We use the common or culinary definitions of spices, herbs, and vegetables, not botanical or scientific ones. In general, spices are the dried seeds, seed pods, fruit, roots, bark, etc. of plants used for flavoring food. Herbs are leafy plants or parts of plants (leaves, flowers, petals, stalks) used for flavoring food. Vegetables are savory or less sweet edible plant products, used primarily for cooking or sometimes eating raw. Vegetables can include some botanical fruit. This category explicitly includes all culinary spices, herbs, and vegetables, as well as nuts (or anything with ‘nut’ in the name, including coconut), chile peppers, coffee, chocolate, spruce tips, rose hips, hibiscus, fruit peels/zest (but not juice), rhubarb, and the like. It does not include culinary fruit or grains. Flavorful fermentable sugars and syrups (e.g., agave nectar, maple syrup, molasses, sorghum, treacle, honey) or sweeteners (e.g., lactose) can be included only in combination with other allowable ingredients, and should not have a dominant character.
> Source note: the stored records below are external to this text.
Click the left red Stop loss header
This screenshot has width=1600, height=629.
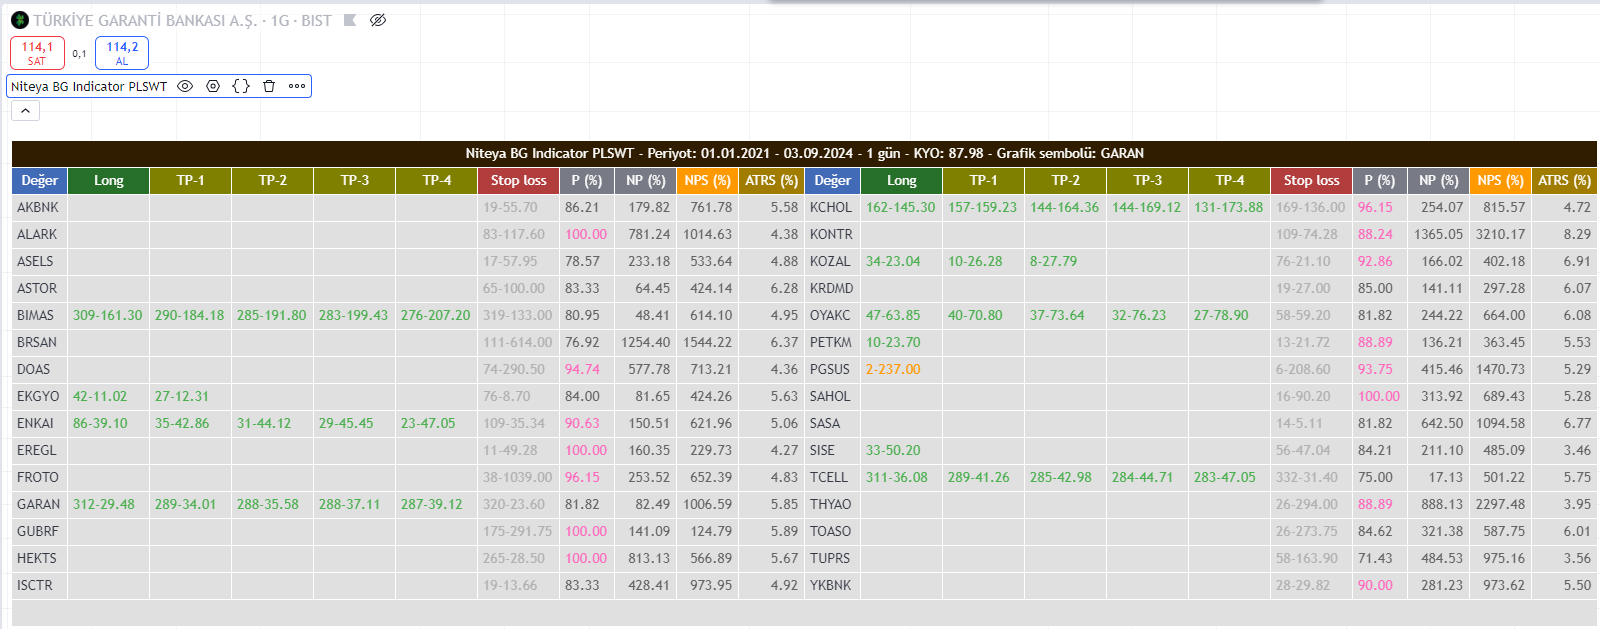tap(518, 181)
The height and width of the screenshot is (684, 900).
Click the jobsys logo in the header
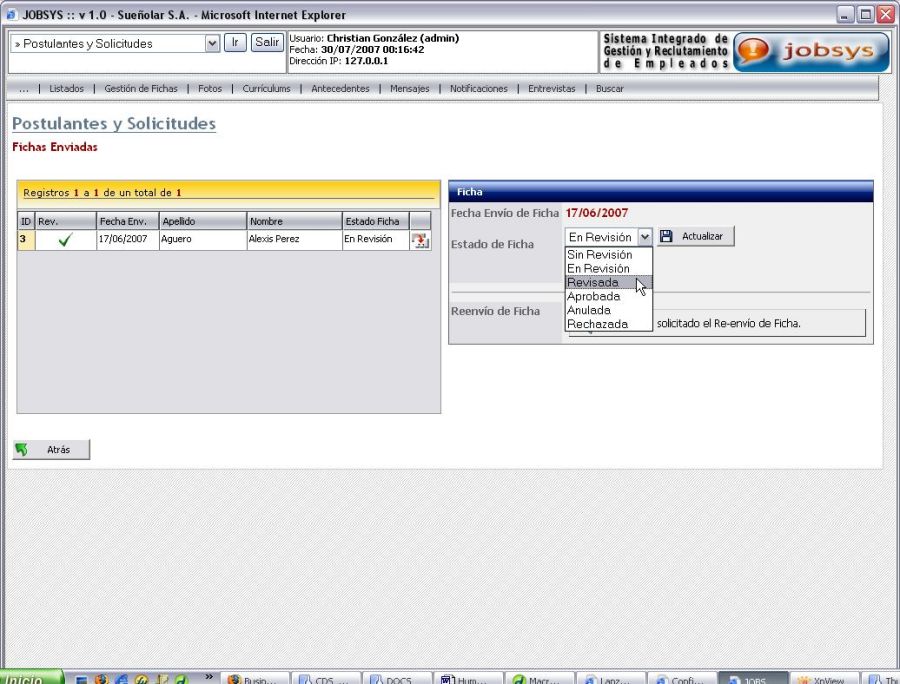coord(811,52)
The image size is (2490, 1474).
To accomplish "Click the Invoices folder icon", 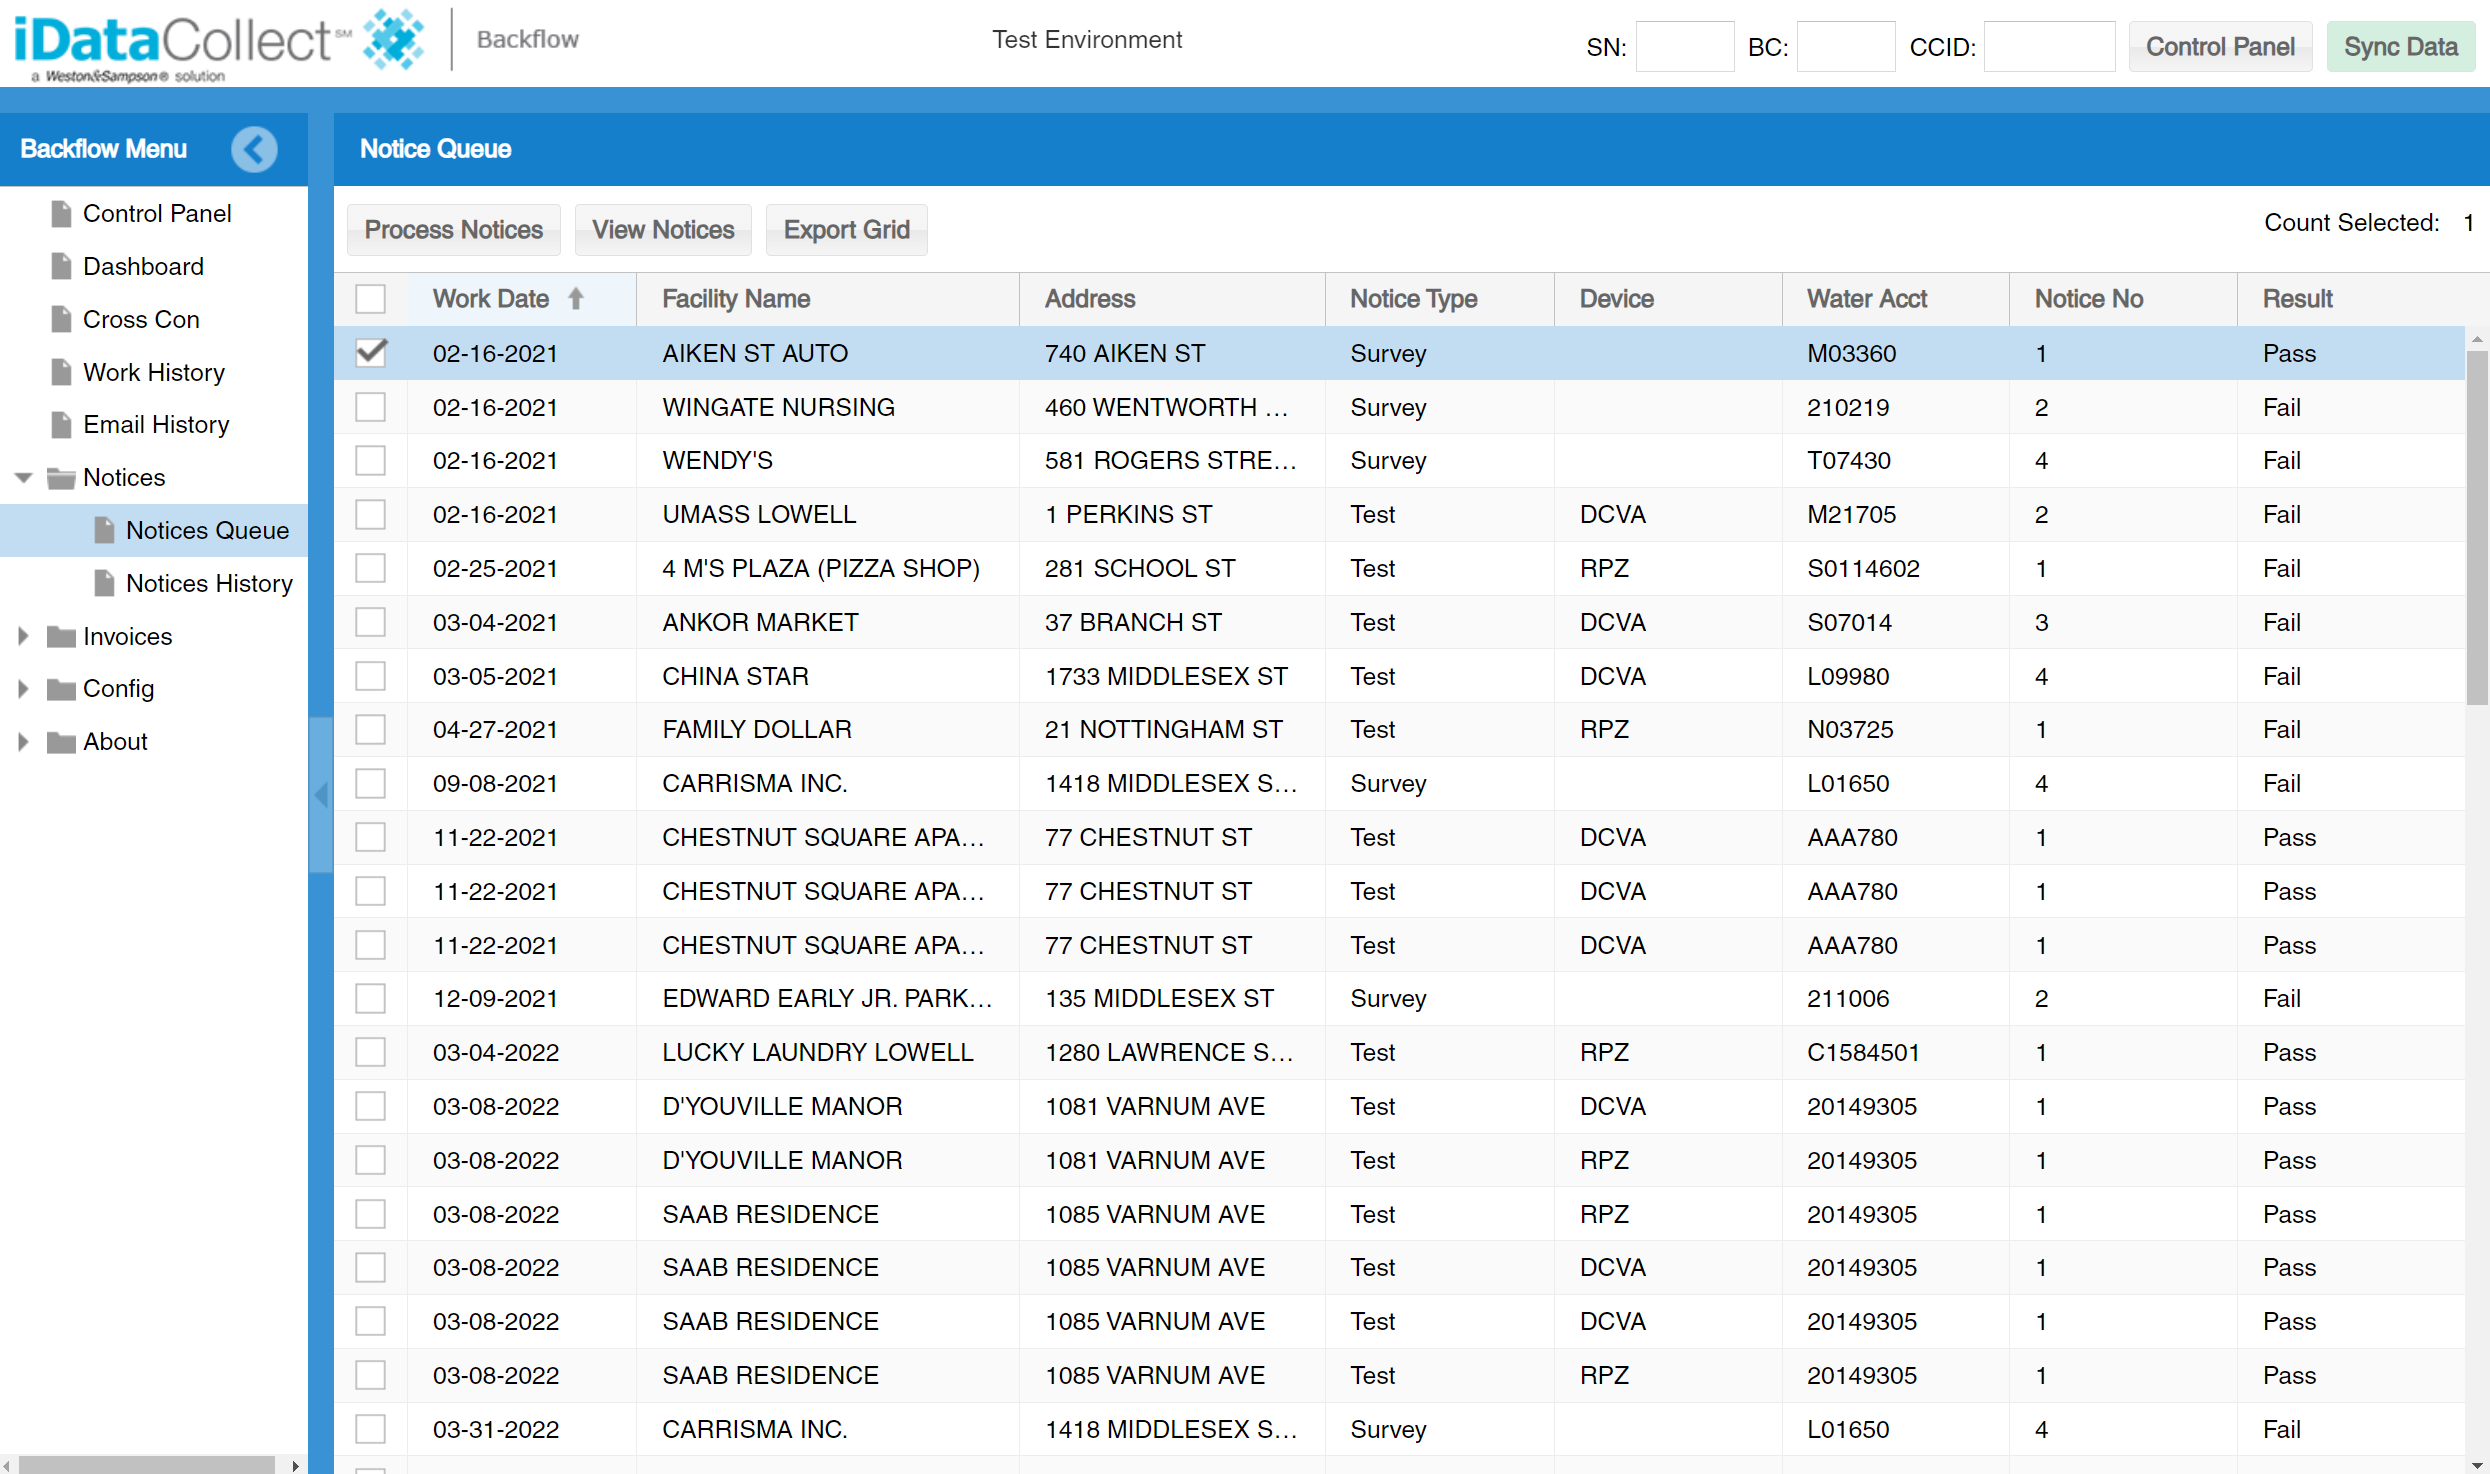I will 61,637.
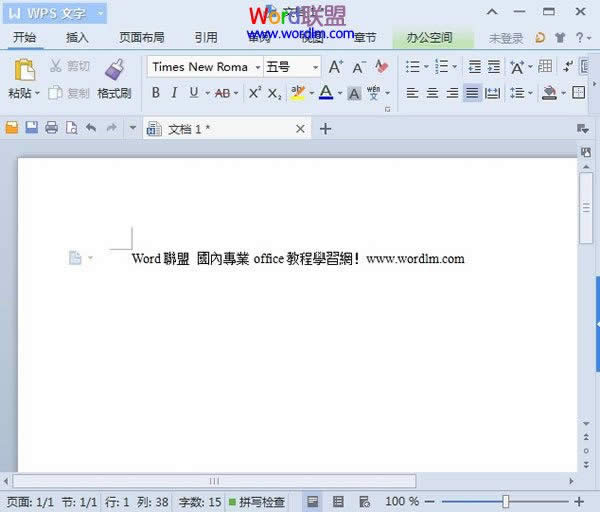Toggle spell check (拼写检查) in status bar

[256, 501]
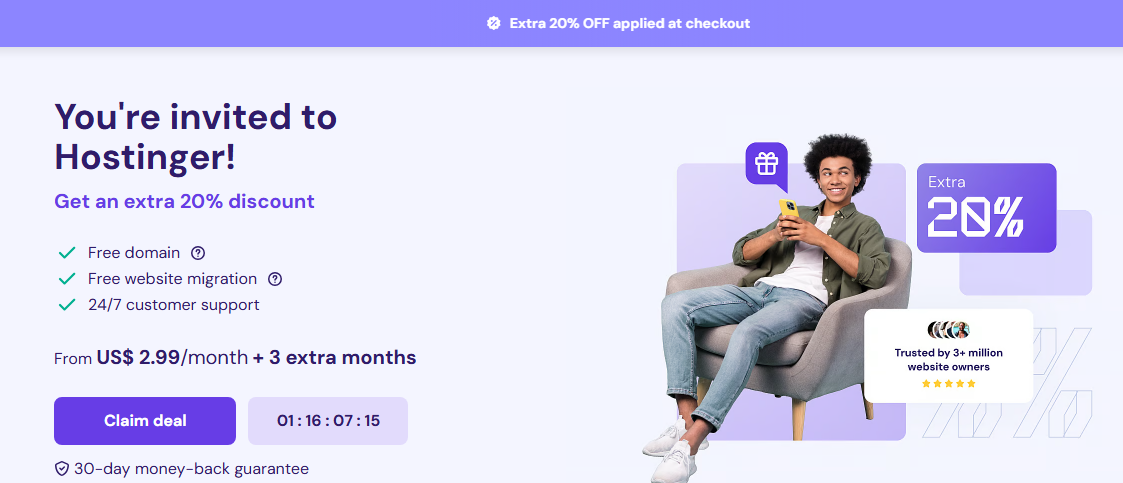Click the US$ 2.99/month pricing text
1123x483 pixels.
(x=172, y=357)
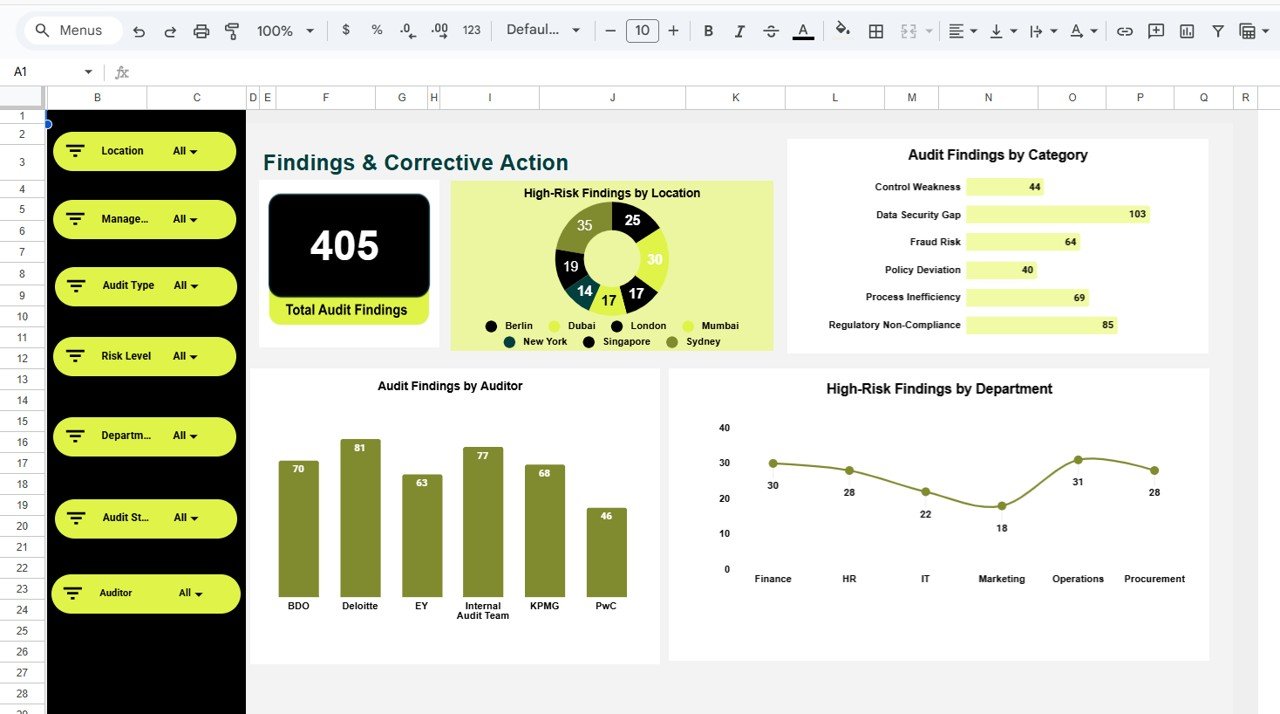Toggle bold formatting

(x=708, y=31)
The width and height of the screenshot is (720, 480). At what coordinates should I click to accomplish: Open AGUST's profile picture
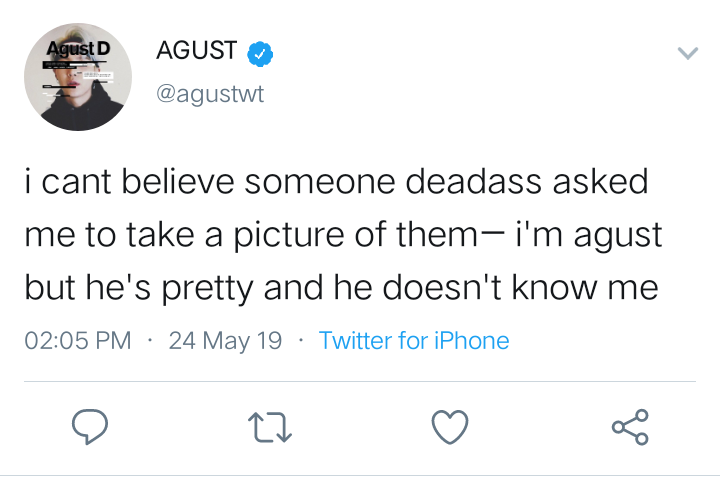click(78, 77)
Any combination of allowable ingredients may also be entered.
See Category 29 for a definition and examples of fruit. See the Introduction to Specialty-Type Beer section for additional comments, particularly on evaluating the balance of added ingredients with the base beer.
The description of the beer is critical for evaluation; judges should think more about the declared concept than trying to detect each individual ingredient. Balance, drinkability, and execution of the theme are the most important deciding factors.
The SHVs should complement the original style and not overwhelm it. Base style attributes will be different after the addition of SHVs; do not expect the beer to taste identical to the unadulterated base style.